Des pirates informatiques se réclamant du groupe Etat islamique ont brièvement pris le contrôle lundi des comptes Twitter et YouTube du commandement militaire américain au Moyen-Orient (Centcom), une intrusion embarrassante pour l’armée américaine en pleine guerre contre l’EI en Syrie et Irak.
Au moment de l’attaque, le compte Twitter du Centcom affichait une bannière noire et blanche, avec l’image d’un combattant masqué et les mots « CyberCaliphate » et la mention « I love you Isis » (acronyme américain de l’Etat islamique, ndlr). (Photos : AFP/screenshot)
Le piratage a duré 30 minutes, selon le Pentagone. Aucun document classifié n’a été diffusé, a précisé le Centcom.
« L’EI est déjà là, nous sommes dans vos ordinateurs, dans chaque base militaire américaine », écrivaient par exemple les pirates. Les messages comportaient aussi des documents ayant l’apparence de documents officiels, comme une liste d’adresses personnelles d’officiers américains. Le Pentagone a rapidement minimisé la portée du piratage, survenu au moment même ou le président Barack Obama s’exprimait à Washington sur la protection des données personnelles. C’est un « acte de vandalisme (…) à peine plus qu’une cyber-blague », a déclaré le colonel Steven Warren, un porte-parole du Pentagone. « En aucun cas cela ne compromet nos opérations », a-t-il estimé. Les pirates ne sont en aucun cas entrés dans les systèmes informatiques du Pentagone, ils ont piraté des comptes hébergés à l’extérieur, par des sociétés commerciales, a-t-il souligné. « Twitter a été piraté, pas le Centcom », a-t-il encore affirmé.
Après avoir suspendu les comptes attaqués, les militaires américains se sont attachés à identifier les documents publiés. « Notre première évaluation est qu’aucune information classifiée n’a été publiée », a déclaré le Pentagone quelques heures après le piratage. Les informations postées « ne viennent pas du serveur du Centcom », a ajouté le Pentagone.
Le compte Twitter du Centcom a réouvert après avoir été suspendu par les militaires américains.
> Communication et propagande
Le colonel Warren de son côté a expliqué que les données personnelles publiées sur les officiers américains étaient « publiques », accessibles à tous. Lors de son point de presse quotidien, le porte-parole de la Maison Blanche Josh Earnest a lui aussi invité à ne pas surévaluer l’incident en terme de sécurité informatique. « Il y a une différence assez notable entre un piratage de compte de Twitter et une intrusion dans des données informatiques » a-t-il souligné.

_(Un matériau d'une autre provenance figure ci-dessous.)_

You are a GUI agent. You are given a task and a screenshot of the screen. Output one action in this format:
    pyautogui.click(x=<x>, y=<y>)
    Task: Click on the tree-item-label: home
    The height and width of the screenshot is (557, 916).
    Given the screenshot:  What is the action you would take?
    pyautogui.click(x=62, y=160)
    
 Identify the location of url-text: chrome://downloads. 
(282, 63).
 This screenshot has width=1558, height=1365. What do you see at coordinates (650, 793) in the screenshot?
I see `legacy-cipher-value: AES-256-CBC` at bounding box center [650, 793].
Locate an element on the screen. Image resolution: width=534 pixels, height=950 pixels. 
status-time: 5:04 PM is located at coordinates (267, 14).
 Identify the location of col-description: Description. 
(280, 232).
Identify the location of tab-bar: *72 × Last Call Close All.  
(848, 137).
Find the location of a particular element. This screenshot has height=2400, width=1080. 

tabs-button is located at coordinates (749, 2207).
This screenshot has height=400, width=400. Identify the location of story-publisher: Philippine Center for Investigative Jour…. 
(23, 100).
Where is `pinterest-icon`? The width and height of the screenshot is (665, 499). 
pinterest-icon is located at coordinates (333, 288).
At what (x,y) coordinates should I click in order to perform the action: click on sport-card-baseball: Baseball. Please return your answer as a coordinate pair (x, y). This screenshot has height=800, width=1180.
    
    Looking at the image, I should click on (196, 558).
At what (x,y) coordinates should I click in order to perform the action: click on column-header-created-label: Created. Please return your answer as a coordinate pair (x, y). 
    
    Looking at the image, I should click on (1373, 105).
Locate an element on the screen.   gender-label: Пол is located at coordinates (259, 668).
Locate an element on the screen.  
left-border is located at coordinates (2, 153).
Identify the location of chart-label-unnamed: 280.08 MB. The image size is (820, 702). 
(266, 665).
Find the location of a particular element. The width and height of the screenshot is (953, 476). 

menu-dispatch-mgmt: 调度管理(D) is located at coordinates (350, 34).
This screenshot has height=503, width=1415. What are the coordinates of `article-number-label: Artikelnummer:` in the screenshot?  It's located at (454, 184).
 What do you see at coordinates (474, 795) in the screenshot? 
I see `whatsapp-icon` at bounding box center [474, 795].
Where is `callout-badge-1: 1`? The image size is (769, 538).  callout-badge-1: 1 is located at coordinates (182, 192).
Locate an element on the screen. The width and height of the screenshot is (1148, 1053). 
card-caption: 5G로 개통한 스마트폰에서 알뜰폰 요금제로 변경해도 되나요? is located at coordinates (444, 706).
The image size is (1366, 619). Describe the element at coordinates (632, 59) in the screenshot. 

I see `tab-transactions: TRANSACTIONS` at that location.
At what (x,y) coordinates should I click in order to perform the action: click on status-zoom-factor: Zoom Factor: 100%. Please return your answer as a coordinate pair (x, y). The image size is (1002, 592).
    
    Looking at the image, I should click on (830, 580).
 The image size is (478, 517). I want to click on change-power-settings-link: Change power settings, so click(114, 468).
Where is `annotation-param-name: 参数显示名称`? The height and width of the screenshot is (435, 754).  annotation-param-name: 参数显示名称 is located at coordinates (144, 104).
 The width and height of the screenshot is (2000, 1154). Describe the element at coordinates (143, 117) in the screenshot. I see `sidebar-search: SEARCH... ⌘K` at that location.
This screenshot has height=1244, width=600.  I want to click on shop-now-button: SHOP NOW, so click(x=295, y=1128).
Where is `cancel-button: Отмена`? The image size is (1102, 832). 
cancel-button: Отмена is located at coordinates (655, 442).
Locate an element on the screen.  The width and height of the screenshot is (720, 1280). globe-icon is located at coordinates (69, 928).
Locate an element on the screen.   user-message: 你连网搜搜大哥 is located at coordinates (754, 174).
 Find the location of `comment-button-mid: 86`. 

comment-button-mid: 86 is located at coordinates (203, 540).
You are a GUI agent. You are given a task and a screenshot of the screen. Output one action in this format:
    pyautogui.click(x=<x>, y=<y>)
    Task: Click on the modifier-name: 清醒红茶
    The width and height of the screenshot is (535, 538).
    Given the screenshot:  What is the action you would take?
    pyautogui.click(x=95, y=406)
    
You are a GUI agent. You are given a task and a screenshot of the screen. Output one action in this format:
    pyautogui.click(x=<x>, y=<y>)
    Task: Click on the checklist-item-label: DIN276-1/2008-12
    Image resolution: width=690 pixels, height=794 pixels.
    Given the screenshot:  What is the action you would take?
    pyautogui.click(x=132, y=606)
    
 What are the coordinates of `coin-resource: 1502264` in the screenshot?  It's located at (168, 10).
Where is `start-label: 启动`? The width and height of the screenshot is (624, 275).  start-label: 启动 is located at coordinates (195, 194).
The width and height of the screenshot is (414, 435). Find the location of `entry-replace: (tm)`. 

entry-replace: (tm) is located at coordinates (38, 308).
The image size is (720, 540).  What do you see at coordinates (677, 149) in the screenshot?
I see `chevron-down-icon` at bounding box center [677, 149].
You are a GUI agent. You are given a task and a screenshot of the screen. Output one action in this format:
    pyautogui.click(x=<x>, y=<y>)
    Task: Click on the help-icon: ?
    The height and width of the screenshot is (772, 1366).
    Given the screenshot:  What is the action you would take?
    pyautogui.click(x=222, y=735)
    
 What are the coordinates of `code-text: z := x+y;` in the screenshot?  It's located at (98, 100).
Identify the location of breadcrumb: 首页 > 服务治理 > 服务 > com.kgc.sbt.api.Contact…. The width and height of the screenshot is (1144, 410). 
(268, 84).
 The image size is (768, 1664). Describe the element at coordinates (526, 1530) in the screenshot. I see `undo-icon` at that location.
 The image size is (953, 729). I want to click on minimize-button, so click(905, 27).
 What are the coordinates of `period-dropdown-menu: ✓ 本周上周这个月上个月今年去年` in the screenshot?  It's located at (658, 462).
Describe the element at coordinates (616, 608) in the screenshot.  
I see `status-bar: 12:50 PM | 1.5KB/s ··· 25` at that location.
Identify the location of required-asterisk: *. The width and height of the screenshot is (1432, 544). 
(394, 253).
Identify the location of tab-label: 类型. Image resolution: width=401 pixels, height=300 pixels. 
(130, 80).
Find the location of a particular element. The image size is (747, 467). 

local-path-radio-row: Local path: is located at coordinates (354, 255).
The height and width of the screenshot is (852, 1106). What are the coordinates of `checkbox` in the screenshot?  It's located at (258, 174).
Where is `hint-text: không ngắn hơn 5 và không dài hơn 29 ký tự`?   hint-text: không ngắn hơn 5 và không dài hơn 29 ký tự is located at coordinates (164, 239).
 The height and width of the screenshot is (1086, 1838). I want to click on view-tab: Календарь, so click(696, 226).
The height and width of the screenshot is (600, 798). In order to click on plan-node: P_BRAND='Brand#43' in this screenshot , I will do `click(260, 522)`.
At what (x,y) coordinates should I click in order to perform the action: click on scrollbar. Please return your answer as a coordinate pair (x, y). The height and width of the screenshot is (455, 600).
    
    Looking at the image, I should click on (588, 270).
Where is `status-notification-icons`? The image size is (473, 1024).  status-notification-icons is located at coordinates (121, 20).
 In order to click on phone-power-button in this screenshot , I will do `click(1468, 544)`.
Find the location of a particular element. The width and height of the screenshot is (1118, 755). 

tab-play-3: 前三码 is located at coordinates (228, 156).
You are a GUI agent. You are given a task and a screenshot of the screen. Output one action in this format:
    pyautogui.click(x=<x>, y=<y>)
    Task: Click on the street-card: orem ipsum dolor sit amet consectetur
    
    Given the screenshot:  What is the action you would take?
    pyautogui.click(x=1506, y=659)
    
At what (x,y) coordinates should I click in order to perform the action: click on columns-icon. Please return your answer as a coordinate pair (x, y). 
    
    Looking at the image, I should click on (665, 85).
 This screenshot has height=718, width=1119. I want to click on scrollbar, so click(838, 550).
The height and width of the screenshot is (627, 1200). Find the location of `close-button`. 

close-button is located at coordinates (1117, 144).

Le commandement militaire au Moyen-Orient, qui supervise toutes les opérations militaires en Irak, en Syrie et en Afghanistan, est situé à Tampa, en Floride (sud-est). Certains documents postés ressemblaient à des copies d’écran d’autres sites internet. Un message comportait une liste de sites nucléaires en Corée du Nord, publiée en réalité par la Fédération des scientifiques américains, une respectable ONG américaine informant le public sur les questions scientifiques et nucléaires. Un des messages postés faisait référence à la Chine et aux opérations d’ISR (acronyme militaire pour Renseignement, surveillance et reconnaissance) dans la zone. « Les réseaux du Pentagone piratés ! », disait un gros titre au-dessus d’un genre de présentation Power Point, semblant plus académique que militaire.
Les chefs militaires américains ont déjà relevé les talents du groupe EI pour la communication et la propagande, notamment pour attirer de nouvelles recrues. Pour ce qui concerne la sécurité informatique, les autorités américaines sont plus préoccupées par des attaques comme celle qui a visé Sony Pictures, un acte qui est attribué à la Corée du Nord. Ce piratage, l’un des plus importants jamais subis par une entreprise, a dévasté le système informatique de Sony Pictures, dérobé et diffusé sur internet les données confidentielles de 47 000 employés et tiers du studio.
Lundi, au moment même du piratage des comptes du Centcom, le président Barack Obama présentait plusieurs projets de loi visant à renforcer la protection des données personnelles sur internet, en musclant et en harmonisant les règlementations en place.